Darfon has shown that this Court should grant leave to file an amended counterclaim under this circuit's liberal standard. To start, there have been no previous amendments and Darfon does not contend that amendment would be futile. In addition, Lite-On's proposed amendment would not unduly delay the proceedings, given the early posture of the case. In fact, Lite-On notified Darfon of its intent to amend its counterclaims before the initial case management conference. See Mot. at 3. And the first substantive deadline under the Patent Local Rules has not yet passed.

The Court further finds that leave to amend is not sought in bad faith. Darfon argues that Lite-On seeks leave in bad faith "because Lite-On's true intent is simply to put more pressure on Darfon by driving up Darfon's litigation cost." Opp. at 6. To illustrate that point, Darfon represents that "Lite-On is not seeking an injunction based on the '965 patent." Id. That is untrue. Lite-On's proposed amended counterclaim clearly states that it "pray[s] for entry of judgment in its favor . . . [t]hat Darfon be permanently enjoined from infringing the '965 Patent." See Mot. Exh. A at 20. Although Darfon is right that amendments generally increase litigation costs to some extent, that natural consequence alone does not demonstrate bad faith.
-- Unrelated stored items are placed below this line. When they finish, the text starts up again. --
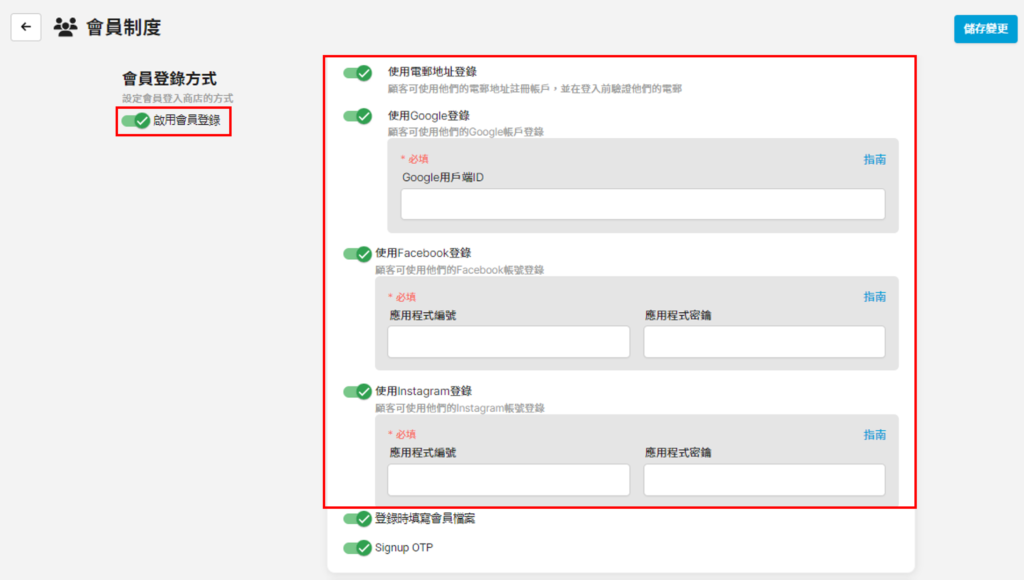Viewport: 1024px width, 580px height.
Task: Save changes with the 儲存變更 button
Action: pos(985,29)
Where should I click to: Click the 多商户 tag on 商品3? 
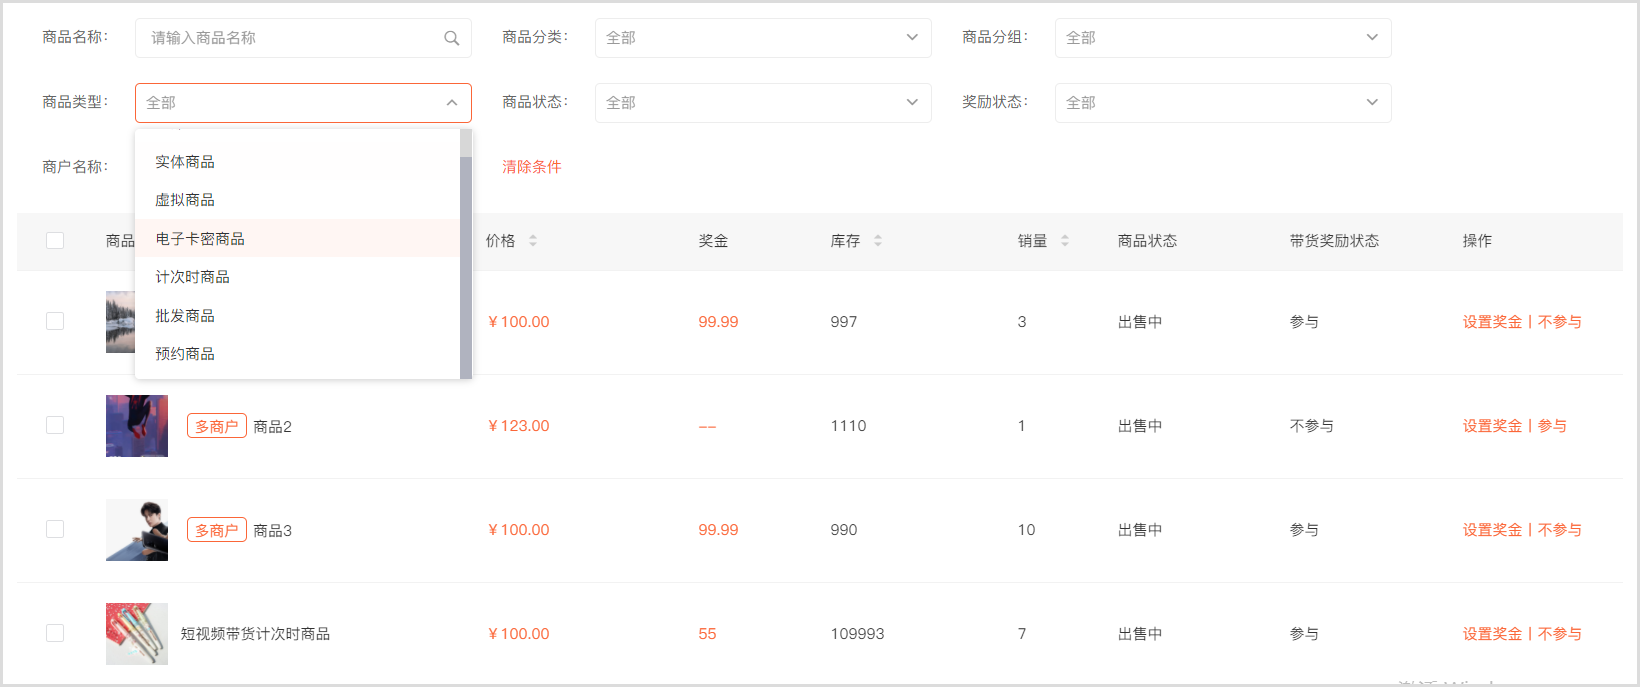coord(216,530)
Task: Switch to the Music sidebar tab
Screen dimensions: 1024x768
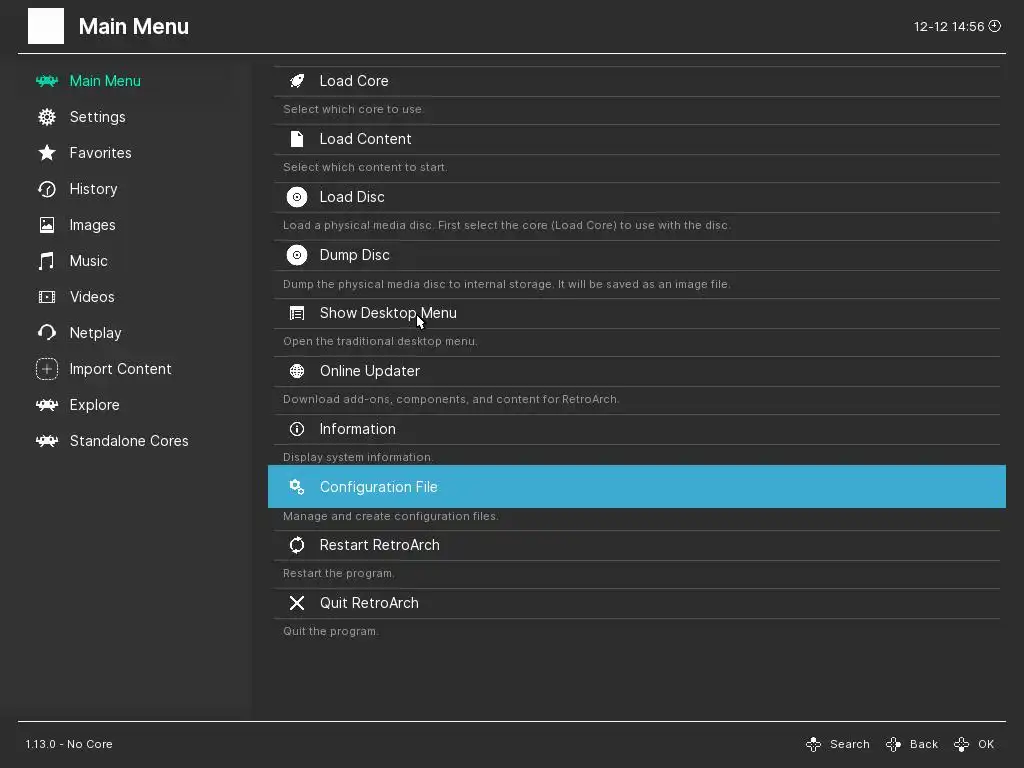Action: tap(88, 261)
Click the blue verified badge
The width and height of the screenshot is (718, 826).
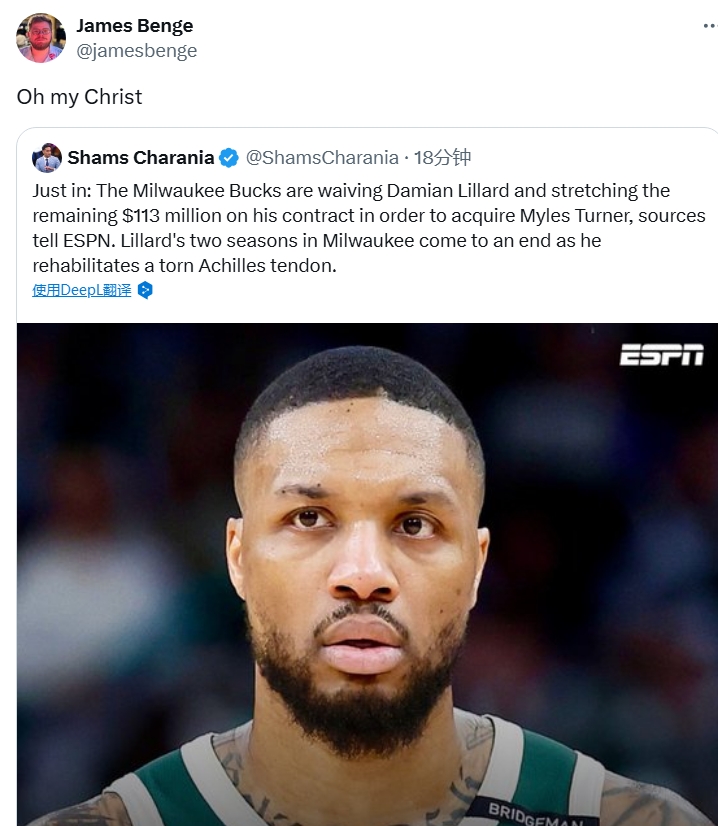point(229,158)
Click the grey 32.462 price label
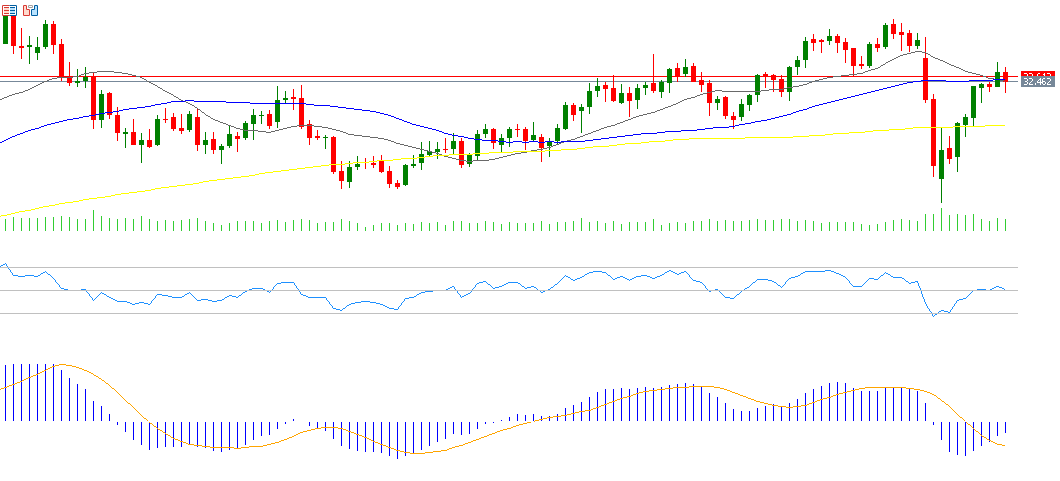Screen dimensions: 1060x481 point(1037,83)
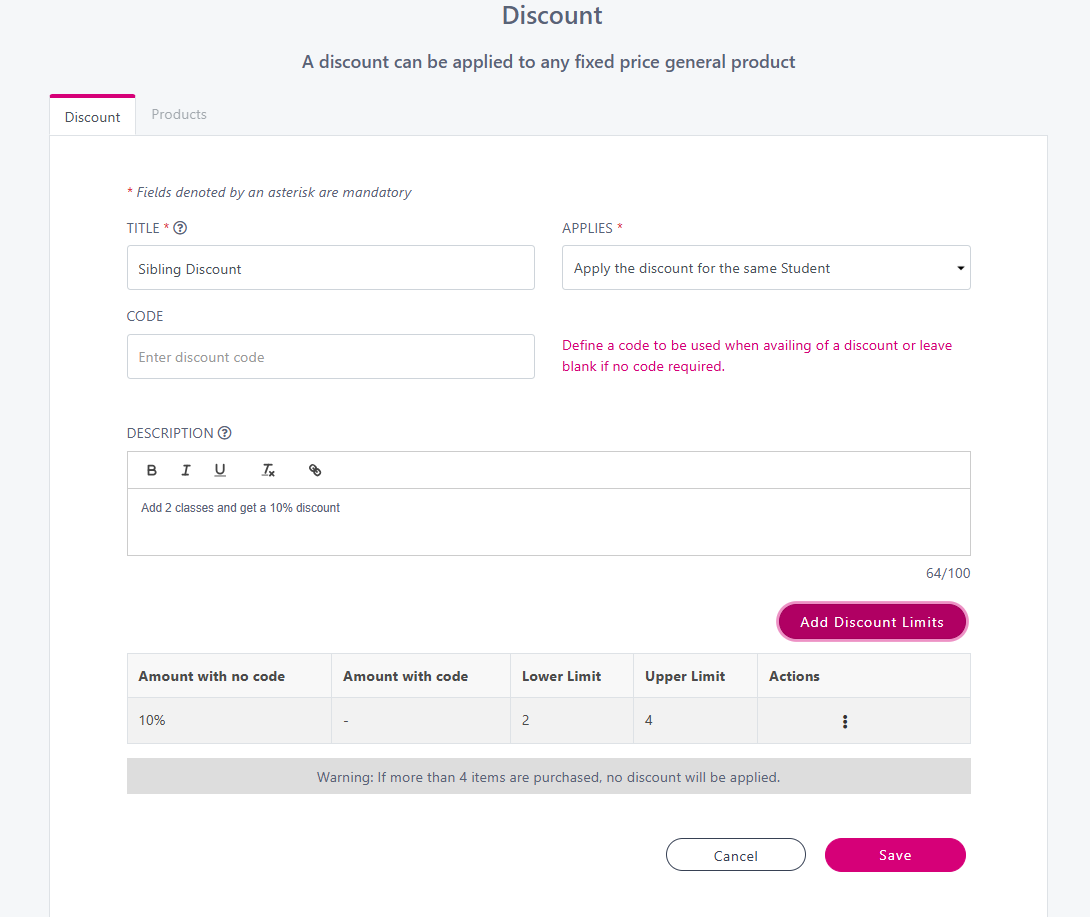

Finally, the Court finds that leave to amend would not prejudice Darfon. The only purported prejudice claimed by Darfon is that amendment would expand the scope of litigation and include a "different set of infringement and invalidity analyses." Opp. at 4. But that can be said of essentially any amendment. It is also worth noting that all cases upon which Darfon relies in asserting prejudice are markedly different from this one. In Morongo Band of Mission Indians v. Rose, 893 F.2d 1074 (9th Cir. 1990), the court found prejudice where the plaintiff moved for leave to file an amended complaint "[a]fter the dismissal of its original complaint, and nearly two years after its filing." Id. at 1079. In Alzheimer's Institute of America v. Elan Corp. PLC, 274 F.R.D. 272 (N.D. Cal. 2011), the court's finding of prejudice largely relied on the fact that claim construction briefing on the patent-at-issue had already begun without the opposing party's participation. Id. at 276-77 (explaining that "the horse of proposed claim construction for the key disputed term has already left the barn, without [the opposing party]"). Finally, in Conte v. Jakks Pacific, Inc., 981 F. Supp. 2d 895 (E.D. Cal. 2013), amendment was sought after summary judgment filings, at which point the court would have had to reopen discovery. Id. at 909. This case, at its early stage, stands in stark contrast to the cases upon which Darfon relies.

Having found no evidence of futility, prejudice, bad faith, or undue delay, the Court finds that Lite-On's requested leave to amend should be granted.

Darfon separately argues that permitting amendment would undermine Judge Donato's decision not to relate this case to two others. Opp. at 3-4. Whether this case is or is not related to other cases does not change the "extreme liberality" with which courts must grant leave to amend in this circuit. See Eminence Capital, LLC, 316 F.3d at 1051. --------


The Court GRANTS Lite-On's motion for leave to file an amended counterclaim. Lite-On shall file its amended counterclaim within three days of the date of this order.